Hideki Kamiya, regista di Resident Evil: Requiem, ha condannato pubblicamente le persone che hanno fatto trapelare il gioco prima della sua uscita, affermando che “meritano mille morti” e dovrebbero “essere maledetti per non poter più giocare”. I commenti del regista seguono un’ondata di contenuti non autorizzati che circolano online, inclusi video di gameplay e clip che rivelano il finale del gioco. Capcom, l’editore, ha identificato questi materiali come provenienti da copie ottenute “con mezzi illegali” e ha promesso “un’azione ferma” contro i responsabili.
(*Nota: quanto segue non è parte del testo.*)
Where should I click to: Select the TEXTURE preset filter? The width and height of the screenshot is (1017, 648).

Il contenuto trapelato ha suscitato una forte reazione da parte del team di sviluppo. Kamiya ha fatto specifico riferimento agli incidenti passati, ricordando che gli sviluppi finali di Resident Evil 2 sono stati esposti anche in una rivista fotografica settimanale. In un messaggio pubblicato su Twitter/X, Kamiya ha accusato i leaker di distruggere la felicità sia dei fan che dei creatori. Ha scritto: “Per la tua soddisfazione egoistica, calpesti i sentimenti degli utenti che non vedevano l’ora di vedere il gioco, così come i sentimenti dei creatori che hanno messo tutto il loro impegno per realizzarlo. È un atto spregevole che distrugge la felicità di tutti.”
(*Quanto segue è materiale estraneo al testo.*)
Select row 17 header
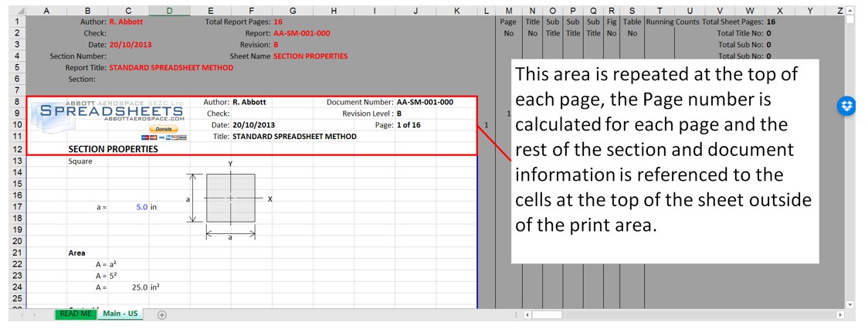[17, 207]

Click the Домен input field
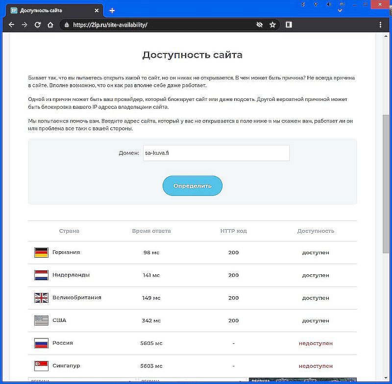point(216,153)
Capcom ha definito la pubblicazione di questi video una violazione del copyright e “un atto che offende altri clienti”. Nonostante queste dichiarazioni, l’editore ha indicato che la sua risposta potrebbe limitarsi all’eliminazione dei video caricati o all’invio di avvisi agli autori dei caricamenti. Resident Evil: Requiem uscirà il 27 febbraio.

Nonostante le preoccupazioni legate agli spoiler, le prime impressioni sul titolo sono state positive. IGN ha riportato un’esperienza pratica di circa quattro ore con Resident Evil: Requiem. La pubblicazione descriveva il gioco come “il vecchio mescolato al nuovo”, sottolineando un pacchetto moderno che include due protagonisti descritti come “molto” simpatici. IGN ha dichiarato che l’esperienza ha lasciato il team “più entusiasta per la serie di quanto non lo sia stato negli ultimi tempi”.